A CRISPR/Cas9-based kinome screen identifies ErbB signaling as a new regulator of human naïve pluripotency and totipotency.

作者信息

Li Jiayu, Lin Xiwen, Xie Liangfu, Zhao Jingru, Han Chunsheng, Deng Hongkui, Xu Jun

机构信息

Department of Cell Biology, School of Basic Medical Sciences, Peking University Stem Cell Research Center, Peking University Health Science Center, Peking University, Beijing 100191, China.

State Key Laboratory of Stem Cell and Reproductive Biology, Institute of Zoology, Chinese Academy of Sciences, Beijing 100101, China.

出版信息

Life Med. 2023 Oct 20;2(4):lnad037. doi: 10.1093/lifemedi/lnad037. eCollection 2023 Aug.
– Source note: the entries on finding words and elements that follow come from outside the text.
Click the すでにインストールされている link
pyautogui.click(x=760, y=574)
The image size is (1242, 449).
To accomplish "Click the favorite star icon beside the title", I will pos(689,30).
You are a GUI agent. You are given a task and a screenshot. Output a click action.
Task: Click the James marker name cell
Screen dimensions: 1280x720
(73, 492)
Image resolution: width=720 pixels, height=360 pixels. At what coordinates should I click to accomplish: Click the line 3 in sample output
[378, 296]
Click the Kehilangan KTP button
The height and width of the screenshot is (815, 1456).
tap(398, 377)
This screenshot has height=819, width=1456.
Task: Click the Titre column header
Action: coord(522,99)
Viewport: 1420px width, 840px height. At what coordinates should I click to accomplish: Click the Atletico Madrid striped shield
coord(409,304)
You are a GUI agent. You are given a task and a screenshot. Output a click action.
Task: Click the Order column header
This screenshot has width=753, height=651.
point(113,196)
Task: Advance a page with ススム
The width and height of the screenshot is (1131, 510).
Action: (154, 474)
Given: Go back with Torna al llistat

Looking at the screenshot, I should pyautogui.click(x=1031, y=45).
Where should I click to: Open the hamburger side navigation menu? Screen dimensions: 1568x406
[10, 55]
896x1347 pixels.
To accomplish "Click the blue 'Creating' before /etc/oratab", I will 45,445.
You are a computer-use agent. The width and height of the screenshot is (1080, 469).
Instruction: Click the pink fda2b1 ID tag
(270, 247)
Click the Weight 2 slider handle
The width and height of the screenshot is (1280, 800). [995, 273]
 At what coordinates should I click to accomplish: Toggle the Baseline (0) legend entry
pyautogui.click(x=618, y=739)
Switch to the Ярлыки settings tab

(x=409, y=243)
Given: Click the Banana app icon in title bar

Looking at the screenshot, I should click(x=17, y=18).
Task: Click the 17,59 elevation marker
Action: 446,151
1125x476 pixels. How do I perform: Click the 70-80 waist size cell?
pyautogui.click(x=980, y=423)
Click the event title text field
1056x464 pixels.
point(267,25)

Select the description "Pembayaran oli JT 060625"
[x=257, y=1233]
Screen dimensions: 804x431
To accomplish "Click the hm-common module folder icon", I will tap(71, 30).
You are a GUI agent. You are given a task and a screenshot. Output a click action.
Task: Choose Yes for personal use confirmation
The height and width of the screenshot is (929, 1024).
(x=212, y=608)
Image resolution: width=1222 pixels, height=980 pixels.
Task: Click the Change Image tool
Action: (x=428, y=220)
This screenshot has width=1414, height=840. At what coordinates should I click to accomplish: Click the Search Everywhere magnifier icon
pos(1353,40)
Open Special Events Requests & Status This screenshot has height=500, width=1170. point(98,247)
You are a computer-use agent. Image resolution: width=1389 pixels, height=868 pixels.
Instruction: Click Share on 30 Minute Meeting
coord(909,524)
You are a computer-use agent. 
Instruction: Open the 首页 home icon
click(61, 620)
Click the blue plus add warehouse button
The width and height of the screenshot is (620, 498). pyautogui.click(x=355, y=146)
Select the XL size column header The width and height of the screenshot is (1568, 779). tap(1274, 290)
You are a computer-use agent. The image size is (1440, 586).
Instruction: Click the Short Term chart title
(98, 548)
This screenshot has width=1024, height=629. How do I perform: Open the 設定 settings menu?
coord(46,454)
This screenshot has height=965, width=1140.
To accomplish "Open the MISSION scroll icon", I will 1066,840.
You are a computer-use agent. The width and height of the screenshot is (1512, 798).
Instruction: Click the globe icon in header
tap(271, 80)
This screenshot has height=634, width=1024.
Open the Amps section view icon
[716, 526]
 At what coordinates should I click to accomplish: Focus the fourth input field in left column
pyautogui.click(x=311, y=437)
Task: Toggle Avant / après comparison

DOI:10.1093/lifemedi/lnad037
PMID:39872545
原文链接:https://pmc.ncbi.nlm.nih.gov/articles/PMC11749542/
Abstract

Regulation of totipotency and naïve pluripotency is crucial for early human embryo development. However, the mechanisms of naïve pluripotency and totipotency regulation in humans, especially the signaling pathways involved in these processes, remain largely unknown. Here, using the conversion of human extended pluripotent stem cells (hEPSCs) to naïve pluripotent stem cells as a model, we performed a CRISPR/Cas9-based kinome knockout screen to analyze the effect of disrupting 763 kinases in regulating human naïve pluripotency. Further validation using small molecules revealed that the inhibition of ErbB family kinases promoted the transition of hEPSCs to human naïve pluripotent stem cells. More importantly, chemical inhibition of the ErbB family also promoted induction of totipotent signatures in human pluripotent cells under different culture conditions. Our findings provide new mechanistic insights into the regulation of naïve pluripotency and totipotency in humans.

摘要

全能性和原始多能性的调控对人类早期胚胎发育至关重要。然而,人类中原始多能性和全能性调控的机制,尤其是这些过程中涉及的信号通路,仍 largely 未知。在此,我们以人类扩展多能干细胞(hEPSCs)向原始多能干细胞的转化为模型,进行了基于CRISPR/Cas9的激酶组敲除筛选,以分析破坏763种激酶对调控人类原始多能性的影响。使用小分子的进一步验证表明,抑制ErbB家族激酶可促进hEPSCs向人类原始多能干细胞的转变。更重要的是化学抑制ErbB家族也促进了在不同培养条件下人类多能细胞中全能性特征的诱导。我们的研究结果为人类原始多能性和全能性的调控提供了新的机制见解。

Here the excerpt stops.